“Stop, you’re killing me!”
Which of the following scenes produced the statement above?
- A teenage boy won’t stop tickling his little sister.
- A middle-aged woman just scored 75 points against her Scrabble partner.
- A masked man is beating a defenseless elderly woman.
Does it matter? Absolutely! In the first two cases, the statement is meant to be teasing and playful. But the last scenario is life and death and someone needs to call the police!
Context does indeed matter in our daily life and in our study of God’s Word.
Unfortunately, many Christians fail to consider the context of a biblical passage before they come to a conclusion about what it means. As one of my seminary professors used to say, “A passage can never mean what it never meant.” In other words, every verse in the Bible has the same meaning today that it had when it was written. It may have unlimited applications depending on the individual and her circumstances. But God’s meaning never changes.

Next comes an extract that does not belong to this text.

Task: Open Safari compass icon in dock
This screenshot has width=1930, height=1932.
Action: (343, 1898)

But here’s our problem: “the Bible was written in a foreign language to people who lived a long time ago in a different part of the world with a different way of life.”[i] In order to discover the original – and therefore current – meaning, we must consider the original context of the passage.
Biblical Context to Consider
Although numerous volumes have been written on the subject, there are a few things we can quickly consider to help us deal correctly with God’s Word.

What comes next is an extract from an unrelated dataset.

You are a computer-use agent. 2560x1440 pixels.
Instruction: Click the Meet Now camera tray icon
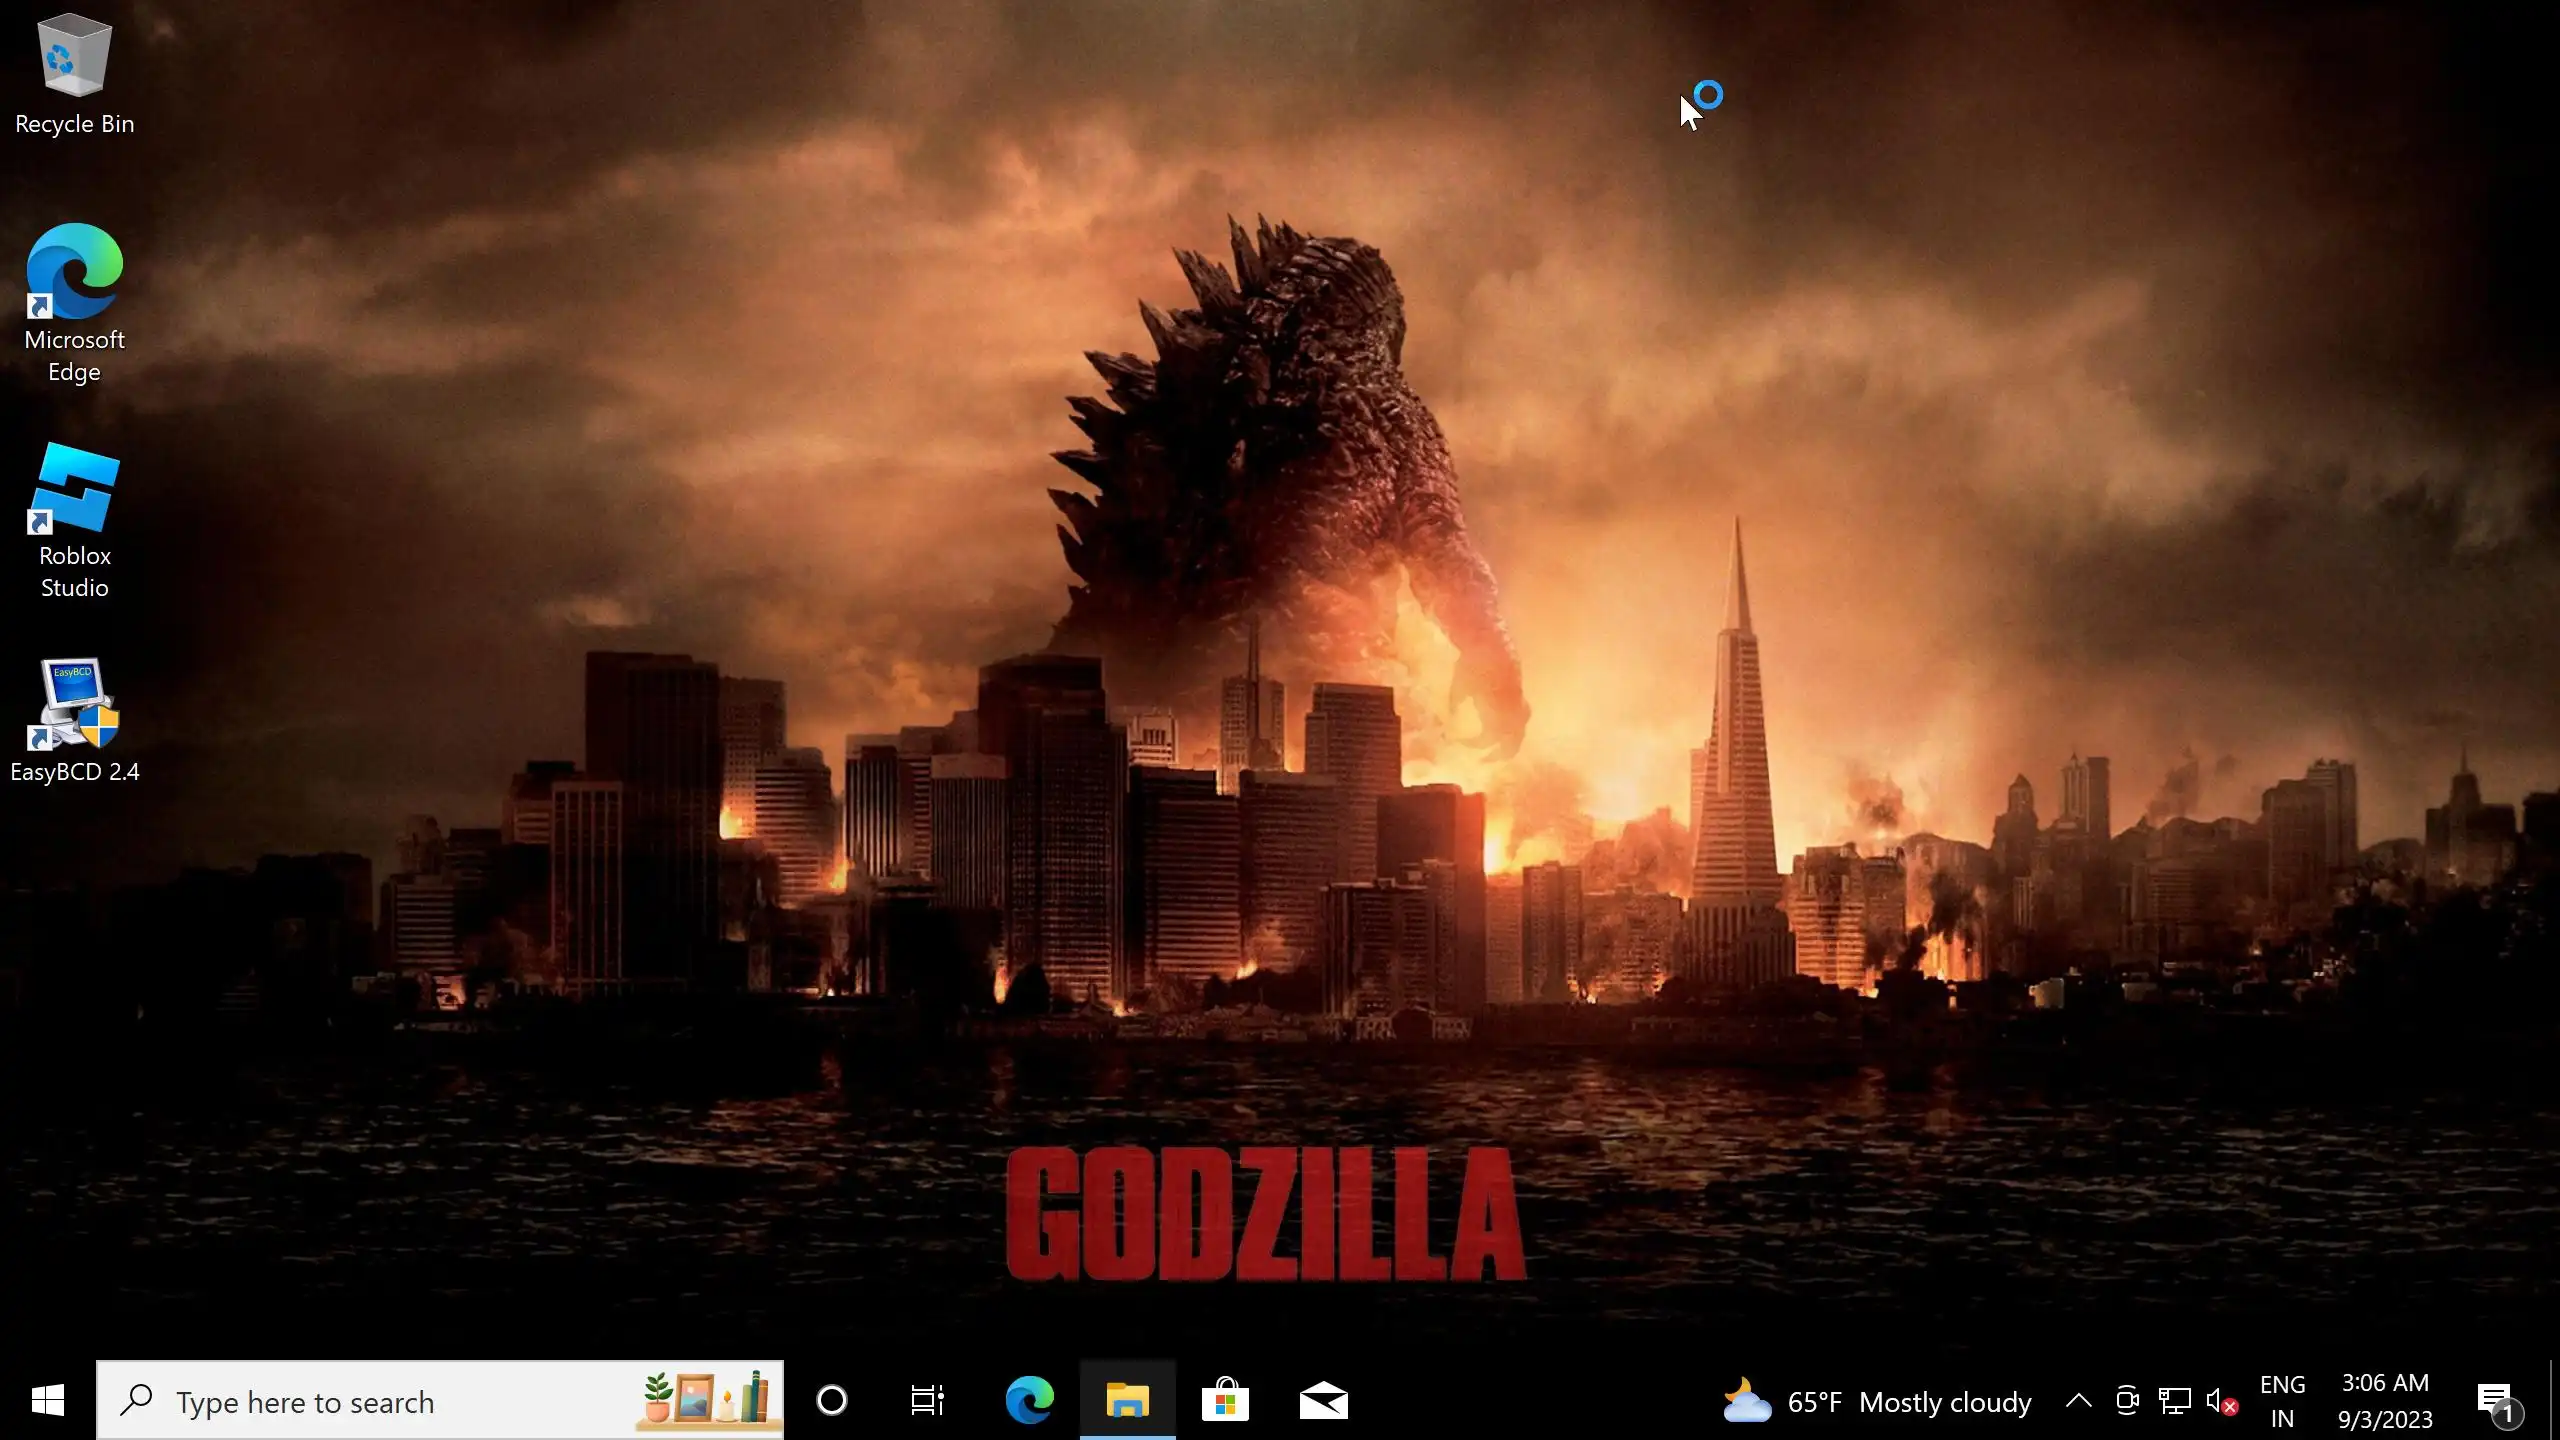coord(2127,1401)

- Literary Genre – Is the book you are studying poetry, wisdom, prophecy, narrative, or apocalyptic literature? The genre of the book affects the interpretation. For instance, narrative simply tells us what happened and not necessarily what we are supposed to do in a given situation. And wisdom literature, like Proverbs, states general life principles and not solid promises of God.
- Literary Context – Every sentence is part of a paragraph. Every paragraph is part of a larger passage. Every passage is part of an entire book. We cannot assign meaning to a verse without considering the greater context. For instance, knowing that Jacob stole the birthright from his brother Esau in Genesis 25 and Esua’s blessing from his father in chapter 27 helps us understand why Jacob was afraid of him in chapter 32.
- The Context of the Book – It matters who the author was, who he was writing to, and why he was writing. For instance, knowing that the author of the book of James was the half-brother of Jesus and not James the Apostle, definitely changes the way we understand the letter.
- Historical-Cultural Background – Every book of the Bible was written in a specific time in history, to a specific people, in the midst of a specific set of circumstances. We cannot accurately understand them outside of that context. The political climate, current customs, and speech idioms are just a few of the things that impact the original meaning of a passage. For instance, the book of Hebrews is packed with references to Jewish religious practices. Its rich meaning will be lost on us unless we go back and study things like the Day of Atonement and the Levitical priesthood.
A few resources to help with context
We cannot begin to cover everything here, but if you’d like to look deeper into the context as you study, here are a few suggestions:
- Read the introduction to a Bible book in your study Bible.
- Get a good Bible Dictionary. I have a copy of Eerdman’s Dictionary of the Bible.
- Another great resource is the two-volume set of The IVP Bible Background Commentary.
- Bible handbook like the classic Halley’s Bible Handbook
Have you ever misunderstood God’s Word because you failed to consider the context? What is a verse that you think is regularly taken out of context?
[i] Introduction to Biblical Interpretation, Klein, Blomberg, Hubbard, Word Publishing, 1993, pg. 155.